TO-DO ITEM —
Reproduce the records below verbatim, from the line containing "Find the location of a particular element. This" through the end of the records, both ends included. Leave out the pictures.

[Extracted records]
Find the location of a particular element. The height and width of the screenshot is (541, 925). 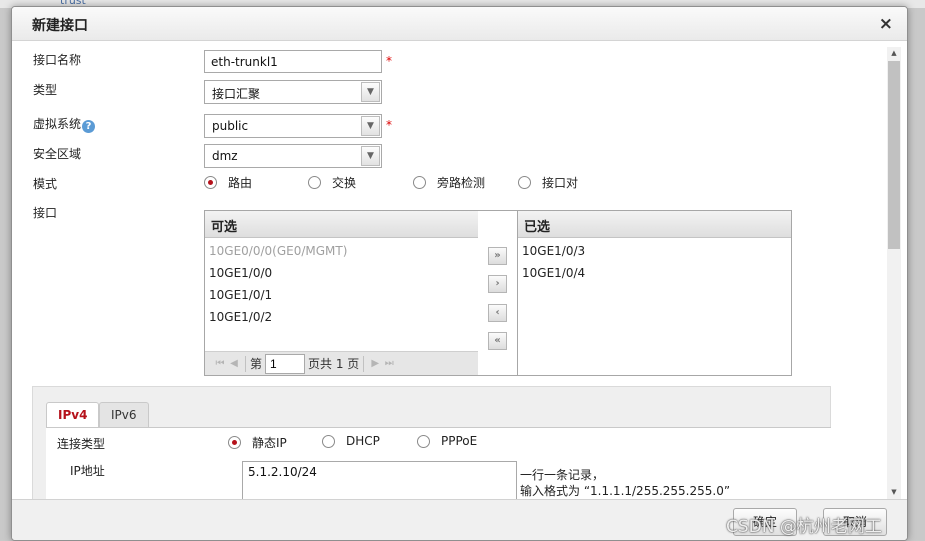

list-item: 10GE1/0/3 is located at coordinates (654, 251).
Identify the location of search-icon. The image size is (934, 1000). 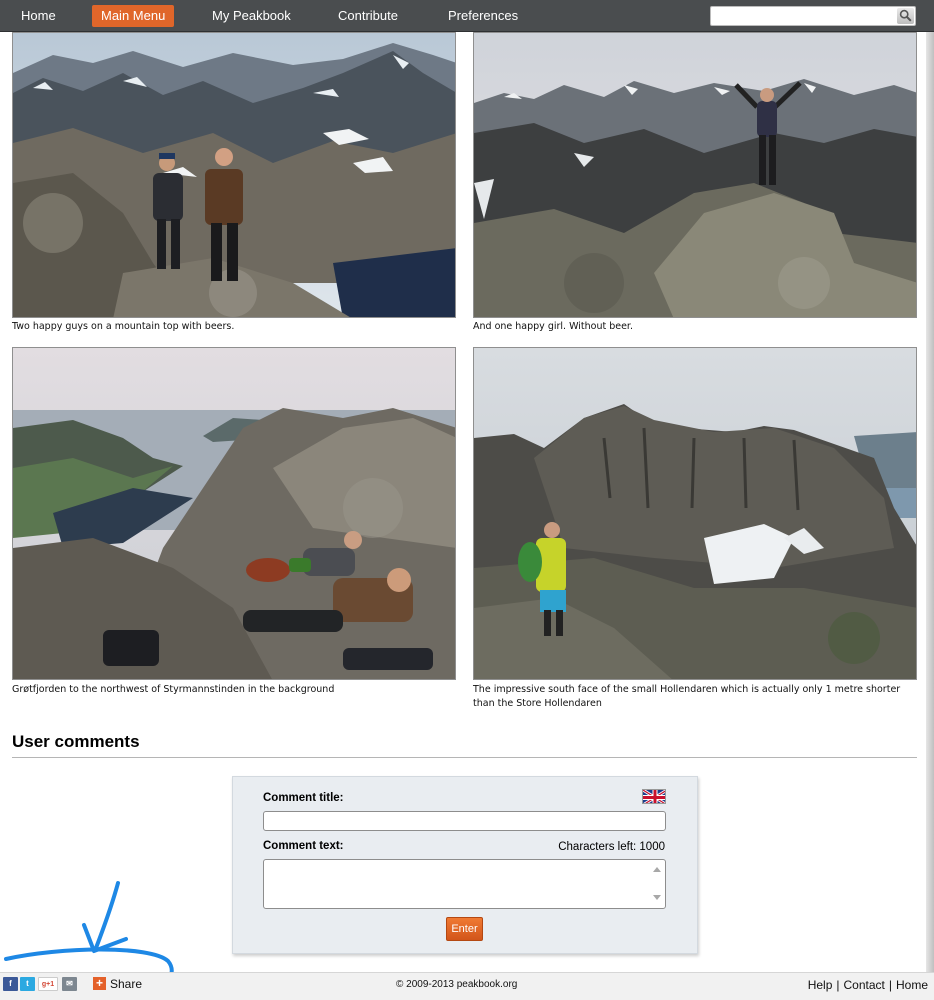
(906, 16).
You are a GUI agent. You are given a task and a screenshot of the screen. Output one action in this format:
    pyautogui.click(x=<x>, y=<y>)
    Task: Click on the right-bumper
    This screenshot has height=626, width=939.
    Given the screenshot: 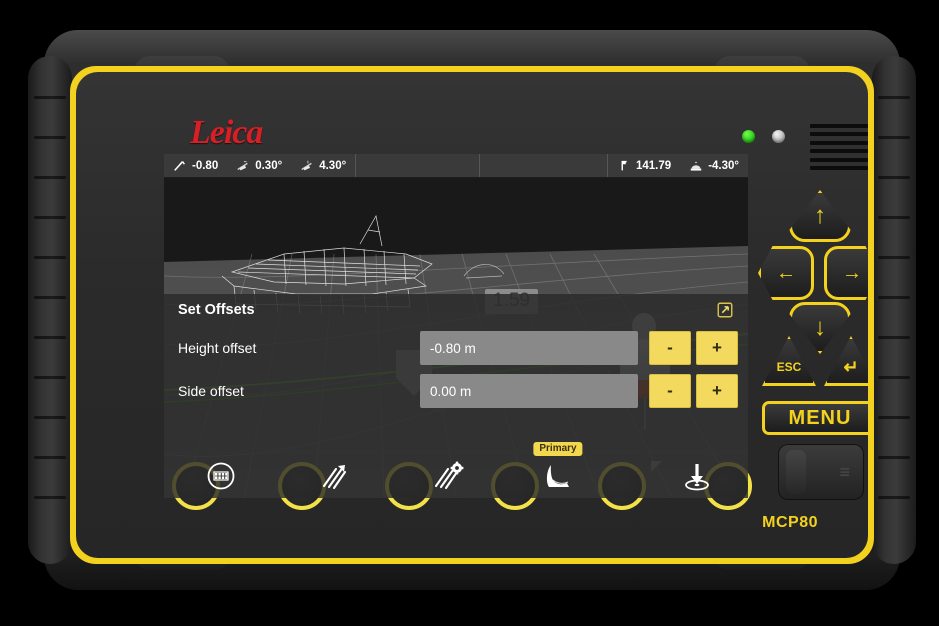 What is the action you would take?
    pyautogui.click(x=894, y=310)
    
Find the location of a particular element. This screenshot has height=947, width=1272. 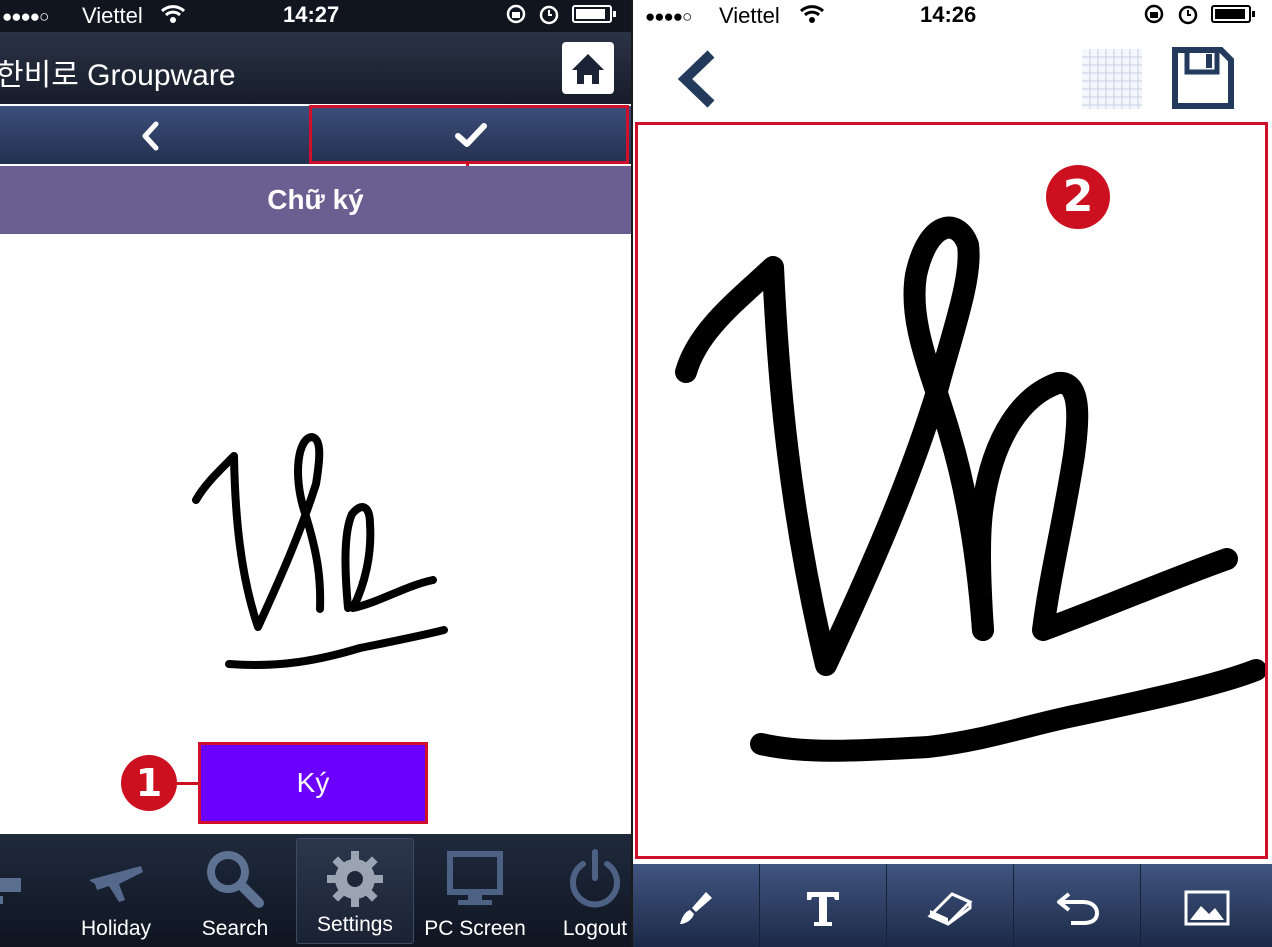

status-bar: ●●●●○ Viettel 14:26 is located at coordinates (952, 16).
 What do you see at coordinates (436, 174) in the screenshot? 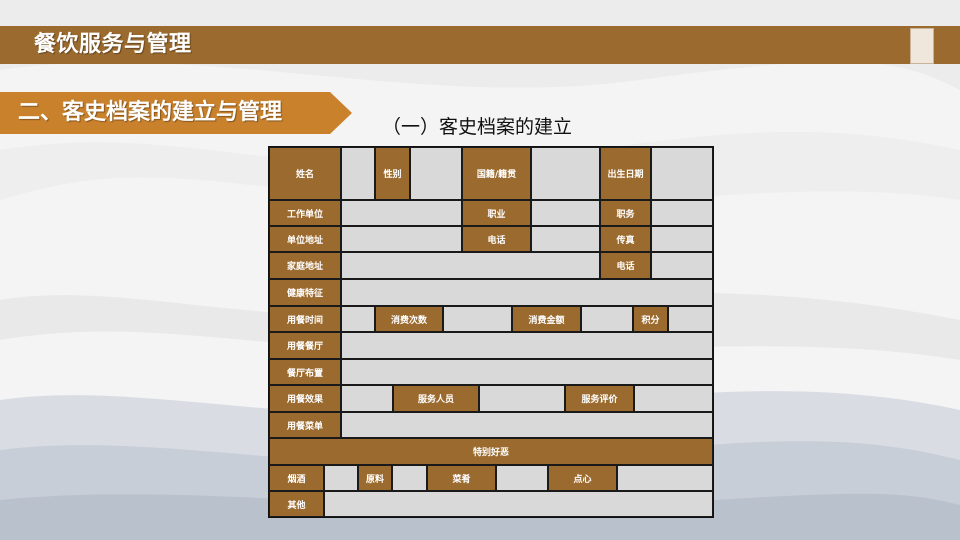
I see `field-gender` at bounding box center [436, 174].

ANSWER AREA —
Find the location of a particular element. This screenshot has height=947, width=1272. 

status-bar: ●●●●○ Viettel 14:26 is located at coordinates (952, 16).
 What do you see at coordinates (436, 174) in the screenshot? 
I see `field-gender` at bounding box center [436, 174].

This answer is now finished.